Below are some records; quote exactly the lines from the one that contains "Task: Click the Export button" through the one that contains "Go back to the", inclusive, and no others.

START Excerpted records

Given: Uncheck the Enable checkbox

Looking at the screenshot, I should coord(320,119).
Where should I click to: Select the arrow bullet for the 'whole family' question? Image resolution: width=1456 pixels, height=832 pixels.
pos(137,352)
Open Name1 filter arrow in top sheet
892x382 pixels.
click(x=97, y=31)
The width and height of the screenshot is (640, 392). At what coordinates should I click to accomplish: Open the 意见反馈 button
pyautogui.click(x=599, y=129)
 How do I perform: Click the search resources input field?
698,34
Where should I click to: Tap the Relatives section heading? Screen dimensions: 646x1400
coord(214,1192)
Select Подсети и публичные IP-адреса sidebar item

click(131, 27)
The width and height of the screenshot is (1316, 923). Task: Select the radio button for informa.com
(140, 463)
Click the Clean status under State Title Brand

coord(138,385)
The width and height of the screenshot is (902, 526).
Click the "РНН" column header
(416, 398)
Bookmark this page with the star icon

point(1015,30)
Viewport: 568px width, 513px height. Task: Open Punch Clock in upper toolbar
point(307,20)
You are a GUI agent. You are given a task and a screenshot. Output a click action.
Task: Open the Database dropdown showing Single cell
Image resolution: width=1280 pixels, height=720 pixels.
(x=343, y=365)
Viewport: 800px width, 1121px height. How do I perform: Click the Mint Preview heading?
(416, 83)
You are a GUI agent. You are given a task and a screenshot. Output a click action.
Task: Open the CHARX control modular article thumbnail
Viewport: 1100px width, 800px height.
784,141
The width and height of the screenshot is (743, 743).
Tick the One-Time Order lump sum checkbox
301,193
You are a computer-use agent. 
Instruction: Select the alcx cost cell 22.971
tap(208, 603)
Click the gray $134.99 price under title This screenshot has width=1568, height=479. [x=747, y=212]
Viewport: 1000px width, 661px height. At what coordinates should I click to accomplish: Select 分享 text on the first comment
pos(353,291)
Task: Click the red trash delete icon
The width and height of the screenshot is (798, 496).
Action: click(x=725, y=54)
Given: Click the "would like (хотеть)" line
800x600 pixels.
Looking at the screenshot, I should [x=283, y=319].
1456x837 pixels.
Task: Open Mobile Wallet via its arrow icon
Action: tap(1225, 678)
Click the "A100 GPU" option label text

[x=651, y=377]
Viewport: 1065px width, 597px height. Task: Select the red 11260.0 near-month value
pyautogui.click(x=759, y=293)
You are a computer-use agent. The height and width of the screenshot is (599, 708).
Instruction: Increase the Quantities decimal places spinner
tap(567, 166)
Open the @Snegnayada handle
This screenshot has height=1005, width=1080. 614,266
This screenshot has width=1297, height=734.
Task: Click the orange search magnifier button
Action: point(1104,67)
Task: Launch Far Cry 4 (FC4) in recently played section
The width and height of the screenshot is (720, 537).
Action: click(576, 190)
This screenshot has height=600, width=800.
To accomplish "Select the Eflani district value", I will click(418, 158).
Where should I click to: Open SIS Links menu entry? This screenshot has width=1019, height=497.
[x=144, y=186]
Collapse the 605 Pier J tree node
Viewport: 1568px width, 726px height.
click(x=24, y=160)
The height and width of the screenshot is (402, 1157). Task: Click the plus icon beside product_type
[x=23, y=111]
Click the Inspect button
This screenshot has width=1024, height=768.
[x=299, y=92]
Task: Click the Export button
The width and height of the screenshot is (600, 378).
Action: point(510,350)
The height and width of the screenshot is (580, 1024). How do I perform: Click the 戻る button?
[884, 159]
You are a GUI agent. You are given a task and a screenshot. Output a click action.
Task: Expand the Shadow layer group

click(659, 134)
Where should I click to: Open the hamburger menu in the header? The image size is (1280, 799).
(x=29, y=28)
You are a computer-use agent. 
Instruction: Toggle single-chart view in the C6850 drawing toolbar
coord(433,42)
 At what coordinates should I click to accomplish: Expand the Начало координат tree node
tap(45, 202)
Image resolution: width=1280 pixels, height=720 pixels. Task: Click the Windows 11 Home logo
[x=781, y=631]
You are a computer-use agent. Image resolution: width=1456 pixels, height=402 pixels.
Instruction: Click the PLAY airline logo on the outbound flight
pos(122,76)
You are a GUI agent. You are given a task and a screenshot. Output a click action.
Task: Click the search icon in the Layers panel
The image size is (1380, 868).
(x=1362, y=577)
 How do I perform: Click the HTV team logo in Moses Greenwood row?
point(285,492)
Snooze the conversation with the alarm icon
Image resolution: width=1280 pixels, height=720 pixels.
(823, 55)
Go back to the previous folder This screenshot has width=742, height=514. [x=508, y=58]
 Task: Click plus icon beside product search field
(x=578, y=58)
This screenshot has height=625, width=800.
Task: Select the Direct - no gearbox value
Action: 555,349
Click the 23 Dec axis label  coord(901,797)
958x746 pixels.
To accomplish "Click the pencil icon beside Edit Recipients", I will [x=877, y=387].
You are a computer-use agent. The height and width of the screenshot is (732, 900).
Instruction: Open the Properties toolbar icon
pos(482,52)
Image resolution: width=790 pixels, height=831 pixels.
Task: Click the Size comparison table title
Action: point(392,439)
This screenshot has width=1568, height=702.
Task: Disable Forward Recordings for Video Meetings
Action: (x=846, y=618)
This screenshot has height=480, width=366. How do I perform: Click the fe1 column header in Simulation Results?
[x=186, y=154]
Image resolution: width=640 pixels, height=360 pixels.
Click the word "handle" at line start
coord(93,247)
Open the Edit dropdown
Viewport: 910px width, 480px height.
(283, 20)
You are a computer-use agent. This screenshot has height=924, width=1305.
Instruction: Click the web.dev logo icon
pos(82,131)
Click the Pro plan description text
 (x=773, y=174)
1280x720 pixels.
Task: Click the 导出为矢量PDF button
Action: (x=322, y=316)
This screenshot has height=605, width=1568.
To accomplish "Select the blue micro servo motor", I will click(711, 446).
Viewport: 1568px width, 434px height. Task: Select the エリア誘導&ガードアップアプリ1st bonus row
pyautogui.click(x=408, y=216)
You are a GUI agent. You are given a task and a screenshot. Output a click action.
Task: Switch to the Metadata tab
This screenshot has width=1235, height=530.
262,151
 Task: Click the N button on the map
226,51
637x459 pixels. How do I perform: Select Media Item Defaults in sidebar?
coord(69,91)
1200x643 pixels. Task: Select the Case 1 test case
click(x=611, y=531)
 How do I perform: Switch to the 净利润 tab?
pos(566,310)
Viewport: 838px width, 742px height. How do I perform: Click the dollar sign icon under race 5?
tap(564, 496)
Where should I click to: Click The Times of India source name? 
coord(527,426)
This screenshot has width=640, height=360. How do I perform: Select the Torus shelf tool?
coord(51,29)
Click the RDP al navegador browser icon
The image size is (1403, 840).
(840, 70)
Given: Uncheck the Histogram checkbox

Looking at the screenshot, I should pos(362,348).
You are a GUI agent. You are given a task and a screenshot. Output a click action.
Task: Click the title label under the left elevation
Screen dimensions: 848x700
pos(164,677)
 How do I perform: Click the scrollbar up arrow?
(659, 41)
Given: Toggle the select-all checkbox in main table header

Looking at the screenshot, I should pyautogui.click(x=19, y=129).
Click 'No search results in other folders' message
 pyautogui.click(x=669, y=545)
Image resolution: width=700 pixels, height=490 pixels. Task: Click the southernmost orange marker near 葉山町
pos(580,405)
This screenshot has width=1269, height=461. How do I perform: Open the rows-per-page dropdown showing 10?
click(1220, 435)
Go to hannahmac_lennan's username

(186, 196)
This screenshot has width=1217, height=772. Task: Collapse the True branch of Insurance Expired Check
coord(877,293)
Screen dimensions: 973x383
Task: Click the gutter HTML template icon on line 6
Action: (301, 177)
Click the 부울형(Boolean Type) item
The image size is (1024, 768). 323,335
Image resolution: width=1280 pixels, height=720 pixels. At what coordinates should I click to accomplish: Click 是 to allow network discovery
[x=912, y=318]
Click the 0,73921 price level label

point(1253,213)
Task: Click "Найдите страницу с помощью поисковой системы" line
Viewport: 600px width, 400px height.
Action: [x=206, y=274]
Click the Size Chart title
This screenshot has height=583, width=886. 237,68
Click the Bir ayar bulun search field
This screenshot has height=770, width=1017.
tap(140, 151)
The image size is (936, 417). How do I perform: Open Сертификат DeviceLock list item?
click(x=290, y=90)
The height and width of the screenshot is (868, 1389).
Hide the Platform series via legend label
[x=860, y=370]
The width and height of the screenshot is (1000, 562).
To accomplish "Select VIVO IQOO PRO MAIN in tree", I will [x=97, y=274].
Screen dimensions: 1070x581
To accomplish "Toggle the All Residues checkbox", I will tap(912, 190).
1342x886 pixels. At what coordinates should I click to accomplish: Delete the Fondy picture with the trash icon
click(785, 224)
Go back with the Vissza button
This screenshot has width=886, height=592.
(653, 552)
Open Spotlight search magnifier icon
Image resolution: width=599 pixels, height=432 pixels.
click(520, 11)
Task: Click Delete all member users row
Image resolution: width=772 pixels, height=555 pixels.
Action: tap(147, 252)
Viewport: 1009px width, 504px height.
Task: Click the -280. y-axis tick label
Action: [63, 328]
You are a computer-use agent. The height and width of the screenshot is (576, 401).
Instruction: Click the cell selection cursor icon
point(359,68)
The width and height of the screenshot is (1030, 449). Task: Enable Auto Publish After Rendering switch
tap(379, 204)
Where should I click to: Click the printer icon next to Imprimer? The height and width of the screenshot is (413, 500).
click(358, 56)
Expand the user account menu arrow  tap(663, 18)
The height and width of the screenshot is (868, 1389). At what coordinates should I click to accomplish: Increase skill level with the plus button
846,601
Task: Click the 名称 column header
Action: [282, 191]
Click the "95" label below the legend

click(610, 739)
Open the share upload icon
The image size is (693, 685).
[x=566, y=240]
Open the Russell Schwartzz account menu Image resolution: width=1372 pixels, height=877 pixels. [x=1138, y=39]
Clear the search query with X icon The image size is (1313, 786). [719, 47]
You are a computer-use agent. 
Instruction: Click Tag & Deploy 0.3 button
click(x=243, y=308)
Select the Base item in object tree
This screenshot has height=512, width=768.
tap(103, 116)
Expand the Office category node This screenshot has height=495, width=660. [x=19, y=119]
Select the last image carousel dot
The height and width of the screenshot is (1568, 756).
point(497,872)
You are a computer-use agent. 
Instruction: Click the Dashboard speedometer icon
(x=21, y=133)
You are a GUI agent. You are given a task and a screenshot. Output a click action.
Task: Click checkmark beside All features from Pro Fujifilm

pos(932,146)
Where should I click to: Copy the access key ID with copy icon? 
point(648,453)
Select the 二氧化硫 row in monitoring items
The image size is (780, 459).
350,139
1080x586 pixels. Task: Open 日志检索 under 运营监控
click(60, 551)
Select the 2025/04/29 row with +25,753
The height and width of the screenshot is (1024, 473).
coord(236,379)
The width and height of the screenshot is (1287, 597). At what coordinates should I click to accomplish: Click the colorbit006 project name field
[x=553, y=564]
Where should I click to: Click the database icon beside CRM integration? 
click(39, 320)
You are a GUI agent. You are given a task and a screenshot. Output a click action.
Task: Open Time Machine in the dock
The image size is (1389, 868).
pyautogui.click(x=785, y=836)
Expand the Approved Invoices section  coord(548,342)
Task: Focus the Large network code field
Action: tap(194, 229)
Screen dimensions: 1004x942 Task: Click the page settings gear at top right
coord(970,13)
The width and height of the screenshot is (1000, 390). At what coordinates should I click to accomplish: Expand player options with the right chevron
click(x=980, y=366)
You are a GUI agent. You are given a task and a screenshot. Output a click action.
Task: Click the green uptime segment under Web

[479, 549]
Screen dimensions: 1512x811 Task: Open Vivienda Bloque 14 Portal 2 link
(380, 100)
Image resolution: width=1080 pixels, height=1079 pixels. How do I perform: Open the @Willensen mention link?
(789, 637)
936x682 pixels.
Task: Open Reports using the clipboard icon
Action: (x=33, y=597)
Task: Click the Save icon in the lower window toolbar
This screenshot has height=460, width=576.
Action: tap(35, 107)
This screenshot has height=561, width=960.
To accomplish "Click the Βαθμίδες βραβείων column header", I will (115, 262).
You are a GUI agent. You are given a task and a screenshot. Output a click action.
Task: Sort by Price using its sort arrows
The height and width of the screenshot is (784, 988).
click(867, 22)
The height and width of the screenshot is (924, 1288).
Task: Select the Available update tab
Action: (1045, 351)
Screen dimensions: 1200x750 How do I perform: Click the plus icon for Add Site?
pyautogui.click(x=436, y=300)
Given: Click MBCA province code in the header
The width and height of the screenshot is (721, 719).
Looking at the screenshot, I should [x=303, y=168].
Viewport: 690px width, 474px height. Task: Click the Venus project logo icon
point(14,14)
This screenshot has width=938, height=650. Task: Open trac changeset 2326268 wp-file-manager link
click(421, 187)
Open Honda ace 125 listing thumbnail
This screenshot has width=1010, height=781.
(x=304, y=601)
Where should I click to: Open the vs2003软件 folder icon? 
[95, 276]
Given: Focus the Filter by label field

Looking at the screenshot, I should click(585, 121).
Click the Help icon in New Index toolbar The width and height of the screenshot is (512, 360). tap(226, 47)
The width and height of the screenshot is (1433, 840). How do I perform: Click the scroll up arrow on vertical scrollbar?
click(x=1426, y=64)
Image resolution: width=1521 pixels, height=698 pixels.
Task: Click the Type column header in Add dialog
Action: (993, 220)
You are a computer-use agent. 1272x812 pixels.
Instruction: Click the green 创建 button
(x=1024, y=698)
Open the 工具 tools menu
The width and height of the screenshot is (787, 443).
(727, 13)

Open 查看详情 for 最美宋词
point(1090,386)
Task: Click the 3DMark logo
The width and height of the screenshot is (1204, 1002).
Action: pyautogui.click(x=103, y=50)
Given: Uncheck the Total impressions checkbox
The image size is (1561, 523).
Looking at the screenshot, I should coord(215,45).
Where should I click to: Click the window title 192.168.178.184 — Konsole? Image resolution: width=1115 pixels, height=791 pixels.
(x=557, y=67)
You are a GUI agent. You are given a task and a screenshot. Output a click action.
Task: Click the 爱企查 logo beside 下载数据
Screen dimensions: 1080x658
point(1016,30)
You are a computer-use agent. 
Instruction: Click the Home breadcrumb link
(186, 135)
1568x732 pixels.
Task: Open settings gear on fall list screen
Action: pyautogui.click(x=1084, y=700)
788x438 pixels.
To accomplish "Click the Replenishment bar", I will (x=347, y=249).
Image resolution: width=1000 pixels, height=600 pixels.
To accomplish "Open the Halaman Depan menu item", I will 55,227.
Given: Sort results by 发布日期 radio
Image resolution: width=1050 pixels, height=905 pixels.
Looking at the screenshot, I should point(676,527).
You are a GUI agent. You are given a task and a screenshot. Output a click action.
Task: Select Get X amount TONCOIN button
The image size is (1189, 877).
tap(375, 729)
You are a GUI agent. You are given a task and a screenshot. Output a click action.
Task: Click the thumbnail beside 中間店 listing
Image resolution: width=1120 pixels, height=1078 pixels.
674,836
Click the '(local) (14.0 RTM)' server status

END Excerpted records

* [Task solution]:
Task: Click the Export button
The width and height of the screenshot is (600, 378).
Action: point(510,350)
The height and width of the screenshot is (580, 1024). How do I perform: Click the 戻る button?
[884, 159]
You are a GUI agent. You are given a task and a screenshot. Output a click action.
Task: Expand the Shadow layer group

click(659, 134)
Where should I click to: Open the hamburger menu in the header? The image size is (1280, 799).
(x=29, y=28)
You are a computer-use agent. 
Instruction: Toggle single-chart view in the C6850 drawing toolbar
coord(433,42)
 At what coordinates should I click to accomplish: Expand the Начало координат tree node
tap(45, 202)
Image resolution: width=1280 pixels, height=720 pixels. Task: Click the Windows 11 Home logo
[x=781, y=631]
You are a computer-use agent. Image resolution: width=1456 pixels, height=402 pixels.
Instruction: Click the PLAY airline logo on the outbound flight
pos(122,76)
You are a GUI agent. You are given a task and a screenshot. Output a click action.
Task: Click the search icon in the Layers panel
The image size is (1380, 868).
(x=1362, y=577)
 How do I perform: Click the HTV team logo in Moses Greenwood row?
point(285,492)
Snooze the conversation with the alarm icon
Image resolution: width=1280 pixels, height=720 pixels.
(823, 55)
Go back to the previous folder This screenshot has width=742, height=514. [x=508, y=58]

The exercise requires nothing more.